The core task is sentence completion. Models are given a context, typically a short description of an everyday situation or activity, and then presented with four possible endings. The model must select the most plausible and commonsense ending from the options.

---

# ✈ Imports

In [1]:
#  !pip install bitsandbytes

In [2]:
import numpy as np
import matplotlib.pyplot as plt

import torch
import torch.nn.functional as F

from datasets import load_dataset
from tqdm import tqdm
from transformers import AutoTokenizer,AutoModelForCausalLM, BitsAndBytesConfig

import matplotlib_inline.backend_inline
matplotlib_inline.backend_inline.set_matplotlib_formats('svg')

# 🔢 Hyperparameters

In [3]:
# use GPU
device = torch.device('cuda:0' if torch.cuda.is_available() else 'cpu')
device

device(type='cuda', index=0)

In [4]:
context_window_size = 1024

# 🐶 HellaSwag

In [9]:
# func to test one HellaSwag data sample
def test_one_sample(model, sample, tokenizer):
  ctx = sample['ctx']
  log_prob_sum_per_option = np.zeros(len(sample['endings']))

  for option in range(len(sample['endings'])):
    prompt = f"{ctx} {sample['endings'][option]}"
    prompt_tokens = tokenizer.encode(prompt, return_tensors = 'pt').to(device)

    with torch.no_grad():
      logits = model(prompt_tokens).logits

    log_probs = F.log_softmax(logits, dim = -1)

    # sum of log_probs of predicated tokens
    log_prob_sum = np.array([
        log_probs[0, i, prompt_tokens[0][i+1]].item()
        for i in range(0, len(prompt_tokens[0])-1)
    ])
    log_prob_sum_per_option[option] = log_prob_sum.sum()

  # return the log_prob for each option, and the true answer
  return log_prob_sum_per_option, int(sample['label'])

#### Compare the HellaSwag results for different models

Import Zephyr Model

In [10]:
# import zephyr model
quantization_config = BitsAndBytesConfig(
    load_in_4bit = True, # preserve 4-bit precision
    bnb_4bit_compute_dtype = 'float16',
    bnb_4bit_use_double_quant = True,
)

zephyr_model = AutoModelForCausalLM.from_pretrained('HuggingFaceH4/zephyr-7b-alpha',
    quantization_config = quantization_config)
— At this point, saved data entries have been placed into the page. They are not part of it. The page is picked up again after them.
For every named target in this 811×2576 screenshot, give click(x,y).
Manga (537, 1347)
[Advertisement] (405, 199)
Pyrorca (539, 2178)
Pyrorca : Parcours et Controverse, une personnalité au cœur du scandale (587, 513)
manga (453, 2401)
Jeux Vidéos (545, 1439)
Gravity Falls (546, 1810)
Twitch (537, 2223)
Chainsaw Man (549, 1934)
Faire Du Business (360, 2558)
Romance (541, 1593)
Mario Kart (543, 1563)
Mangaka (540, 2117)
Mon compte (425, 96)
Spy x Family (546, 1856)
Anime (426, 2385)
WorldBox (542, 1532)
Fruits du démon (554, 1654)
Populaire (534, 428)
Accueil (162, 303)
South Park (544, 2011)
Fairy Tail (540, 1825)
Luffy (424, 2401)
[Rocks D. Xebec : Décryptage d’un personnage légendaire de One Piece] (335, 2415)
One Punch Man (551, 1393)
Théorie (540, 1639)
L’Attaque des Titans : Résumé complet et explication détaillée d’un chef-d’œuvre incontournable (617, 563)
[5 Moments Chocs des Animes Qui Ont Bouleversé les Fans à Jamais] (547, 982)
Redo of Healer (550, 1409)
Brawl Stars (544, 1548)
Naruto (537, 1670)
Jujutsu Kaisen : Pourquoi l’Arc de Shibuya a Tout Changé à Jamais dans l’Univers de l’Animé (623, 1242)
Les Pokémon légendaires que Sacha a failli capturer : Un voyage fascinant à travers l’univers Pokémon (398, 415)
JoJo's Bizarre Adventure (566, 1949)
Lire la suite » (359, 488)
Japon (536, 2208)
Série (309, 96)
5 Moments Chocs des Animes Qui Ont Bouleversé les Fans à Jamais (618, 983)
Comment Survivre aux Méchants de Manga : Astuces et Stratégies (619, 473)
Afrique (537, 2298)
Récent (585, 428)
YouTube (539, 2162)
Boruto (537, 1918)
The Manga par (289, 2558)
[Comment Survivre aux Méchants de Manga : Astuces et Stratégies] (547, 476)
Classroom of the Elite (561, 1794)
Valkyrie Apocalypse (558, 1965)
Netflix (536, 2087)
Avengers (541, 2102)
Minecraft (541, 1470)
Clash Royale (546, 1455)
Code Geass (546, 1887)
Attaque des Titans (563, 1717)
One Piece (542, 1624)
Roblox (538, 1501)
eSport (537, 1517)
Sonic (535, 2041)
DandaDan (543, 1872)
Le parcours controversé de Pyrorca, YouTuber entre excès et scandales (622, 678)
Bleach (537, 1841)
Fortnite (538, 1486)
Loading checkpoint shards:   0%|          | 0/8 [00:00<?, ?it/s]

In [11]:
zephyr_model.eval()
zephyr_model.to(device)

MistralForCausalLM(
  (model): MistralModel(
    (embed_tokens): Embedding(32000, 4096, padding_idx=2)
    (layers): ModuleList(
      (0-31): 32 x MistralDecoderLayer(
        (self_attn): MistralAttention(
          (q_proj): Linear4bit(in_features=4096, out_features=4096, bias=False)
          (k_proj): Linear4bit(in_features=4096, out_features=1024, bias=False)
          (v_proj): Linear4bit(in_features=4096, out_features=1024, bias=False)
          (o_proj): Linear4bit(in_features=4096, out_features=4096, bias=False)
        )
        (mlp): MistralMLP(
          (gate_proj): Linear4bit(in_features=4096, out_features=14336, bias=False)
          (up_proj): Linear4bit(in_features=4096, out_features=14336, bias=False)
          (down_proj): Linear4bit(in_features=14336, out_features=4096, bias=False)
          (act_fn): SiLUActivation()
        )
        (input_layernorm): MistralRMSNorm((4096,), eps=1e-05)
        (post_attention_layernorm): MistralRMSNorm((4096,), eps=1e-05)
     

In [12]:
# tokenizer
zephyr_tokenizer = AutoTokenizer.from_pretrained('HuggingFaceH4/zephyr-7b-alpha')

Import GPT-2 Model

In [14]:
# import GPT2 and disable normalizations
gpt2_model = AutoModelForCausalLM.from_pretrained('gpt2').to(device)

In [15]:
gpt2_model.eval()

GPT2LMHeadModel(
  (transformer): GPT2Model(
    (wte): Embedding(50257, 768)
    (wpe): Embedding(1024, 768)
    (drop): Dropout(p=0.1, inplace=False)
    (h): ModuleList(
      (0-11): 12 x GPT2Block(
        (ln_1): LayerNorm((768,), eps=1e-05, elementwise_affine=True)
        (attn): GPT2Attention(
          (c_attn): Conv1D(nf=2304, nx=768)
          (c_proj): Conv1D(nf=768, nx=768)
          (attn_dropout): Dropout(p=0.1, inplace=False)
          (resid_dropout): Dropout(p=0.1, inplace=False)
        )
        (ln_2): LayerNorm((768,), eps=1e-05, elementwise_affine=True)
        (mlp): GPT2MLP(
          (c_fc): Conv1D(nf=3072, nx=768)
          (c_proj): Conv1D(nf=768, nx=3072)
          (act): NewGELUActivation()
          (dropout): Dropout(p=0.1, inplace=False)
        )
      )
    )
    (ln_f): LayerNorm((768,), eps=1e-05, elementwise_affine=True)
  )
  (lm_head): Linear(in_features=768, out_features=50257, bias=False)
)

In [17]:
gpt2_tokenizer = AutoTokenizer.from_pretrained('gpt2')

Run test for both models

In [20]:
dataset = load_dataset('hellaswag',split='validation')

In [23]:
sample_size = 666
results = np.zeros((2, sample_size))

def is_correct(log_prob_sum_per_option, true_answer):
  return 1 if np.argmax(log_prob_sum_per_option) == true_answer else 0

for i in tqdm(range(sample_size), desc='HellaSwag Evaluation'):
  one_sample = dataset[i]

  # zephyr model
  log_prob_sum_per_option, true_answer = test_one_sample(zephyr_model, one_sample, zephyr_tokenizer)
  results[0, i] = is_correct(log_prob_sum_per_option, true_answer)

  # gpt-2 model
  log_prob_sum_per_option, true_answer = test_one_sample(gpt2_model, one_sample, gpt2_tokenizer)
  results[1, i] = is_correct(log_prob_sum_per_option, true_answer)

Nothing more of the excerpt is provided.